WORK TO COMPLETE: From the entries below, transcribe exactly the lines between the line holding "Demozoo staff (138, 770)" and the line holding "Not logged in (296, 255)", inclusive; skip all other lines.

INPUT RECORDS:
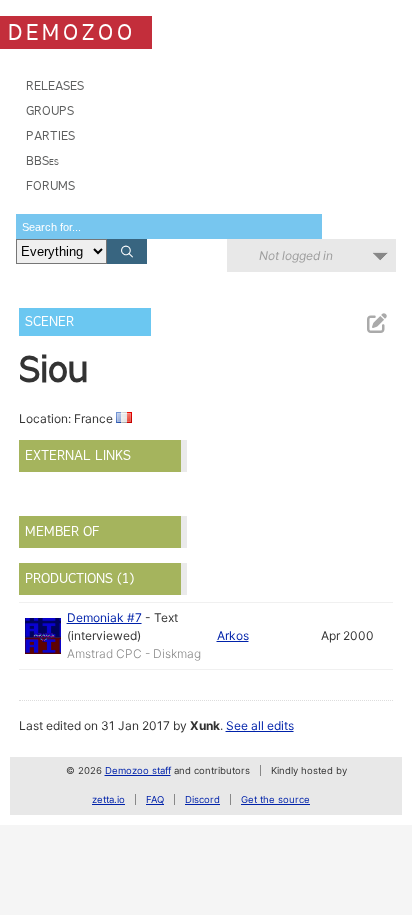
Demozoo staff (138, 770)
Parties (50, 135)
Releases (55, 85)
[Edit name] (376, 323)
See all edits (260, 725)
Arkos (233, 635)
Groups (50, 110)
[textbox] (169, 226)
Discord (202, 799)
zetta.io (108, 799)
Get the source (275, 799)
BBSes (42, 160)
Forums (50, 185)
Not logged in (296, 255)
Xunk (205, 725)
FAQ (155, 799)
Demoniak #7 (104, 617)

...

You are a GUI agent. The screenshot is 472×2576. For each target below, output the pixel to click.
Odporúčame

EXERCISE OUTPUT:
Demozoo staff (138, 770)
Parties (50, 135)
Releases (55, 85)
[Edit name] (376, 323)
See all edits (260, 725)
Arkos (233, 635)
Groups (50, 110)
[textbox] (169, 226)
Discord (202, 799)
zetta.io (108, 799)
Get the source (275, 799)
BBSes (42, 160)
Forums (50, 185)
Not logged in (296, 255)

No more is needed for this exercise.